6. The solder pump of claim 1, wherein all pump components arranged to contact solder within the pump comprise titanium to facilitate consistent thermal expansion to facilitate pump operation above 250° C.

7. A molten metal pump, comprising:

a pump body having a molten metal reservoir and pump chamber formed therein in fluid communication with each other;

a nozzle portion in communication with said pump chamber for dispensing molten metal;

a thin movable diaphragm positioned adjacent the pump chamber and movable into the pump chamber for selectively pressurizing the molten metal in the pump chamber for dispensing molten metal through the nozzle portion;

a diaphragm clamp secured to the body for supporting the diaphragm, said clamp having an internal channel extending therein and enclosed by the diaphragm, said channel body being provided in communication with a source of pressurized air for selectively forcing the diaphragm into the pump chamber; and

an adjustable throttle positioned between said molten metal reservoir and pump chamber for selectively restricting fluid flow therebetween, wherein the throttle facilitates dispensing of single drops in a controlled manner.

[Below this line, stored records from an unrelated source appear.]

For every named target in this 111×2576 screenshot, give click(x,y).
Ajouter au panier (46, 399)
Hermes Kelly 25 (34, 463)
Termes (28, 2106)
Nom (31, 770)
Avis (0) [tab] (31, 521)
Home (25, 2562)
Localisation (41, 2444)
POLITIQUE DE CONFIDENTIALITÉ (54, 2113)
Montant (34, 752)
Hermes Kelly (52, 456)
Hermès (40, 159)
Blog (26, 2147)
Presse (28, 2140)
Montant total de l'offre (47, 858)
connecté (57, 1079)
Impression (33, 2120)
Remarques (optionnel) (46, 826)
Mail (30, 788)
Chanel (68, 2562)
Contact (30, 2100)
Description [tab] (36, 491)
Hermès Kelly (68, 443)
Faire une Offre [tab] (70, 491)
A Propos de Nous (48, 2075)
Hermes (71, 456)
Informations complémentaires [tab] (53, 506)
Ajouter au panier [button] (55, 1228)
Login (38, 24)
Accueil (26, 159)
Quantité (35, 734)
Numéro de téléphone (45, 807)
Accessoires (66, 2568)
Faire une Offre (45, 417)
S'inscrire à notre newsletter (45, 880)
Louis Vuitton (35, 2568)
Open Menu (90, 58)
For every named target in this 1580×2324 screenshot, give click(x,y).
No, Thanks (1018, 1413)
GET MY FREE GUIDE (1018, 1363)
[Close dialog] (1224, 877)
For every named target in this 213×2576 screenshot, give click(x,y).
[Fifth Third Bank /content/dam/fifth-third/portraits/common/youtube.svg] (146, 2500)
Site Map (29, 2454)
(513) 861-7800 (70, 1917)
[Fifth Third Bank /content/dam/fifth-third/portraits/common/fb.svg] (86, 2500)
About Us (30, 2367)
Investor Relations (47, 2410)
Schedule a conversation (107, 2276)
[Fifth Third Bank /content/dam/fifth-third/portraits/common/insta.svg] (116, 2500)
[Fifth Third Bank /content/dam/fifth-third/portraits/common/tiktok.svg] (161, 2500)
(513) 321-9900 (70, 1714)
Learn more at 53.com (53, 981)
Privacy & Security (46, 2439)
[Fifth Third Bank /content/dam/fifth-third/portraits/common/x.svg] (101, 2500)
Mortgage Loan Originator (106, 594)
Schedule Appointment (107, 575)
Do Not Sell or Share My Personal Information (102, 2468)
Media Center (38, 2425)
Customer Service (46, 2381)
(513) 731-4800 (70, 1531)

8. The molten metal pump of claim 7, further comprising an adjustable stop positioned within the pump chamber adjacent the diaphragm for limiting movement of the diaphragm into the pump chamber.

9. The molten metal pump of claim 8, further comprising an optical probe disposed within the internal channel of the clamp for sensing diaphragm displacement.

10. The molten metal pump of claim 8, wherein said diaphragm comprises a titanium sheet between 5 and 10 mils thick.

11. The molten metal pump of claim 8, wherein said pump does not include any solder flow valves.

12. The molten metal pump of claim 8, wherein all pump components arranged to contact solder within the pump comprise titanium to facilitate consistent thermal expansion to facilitate pump operation above 250° C.

13. A solder pump, comprising:

a nozzle portion in communication with said pump chamber for dispensing solder;

a diaphragm clamp secured to the body for supporting the diaphragm, said clamp having an internal channel extending therein and enclosed by the diaphragm, said channel being provided in communication with a source of pressurized air for selectively forcing the diaphragm into the pump chamber;

an adjustable stop positioned within the pump chamber adjacent the diaphragm for limiting movement of the diaphragm into the pump chamber; and

an adjustable throttle positioned between the solder reservoir and pump chamber for selectively restricting fluid flow therebetween.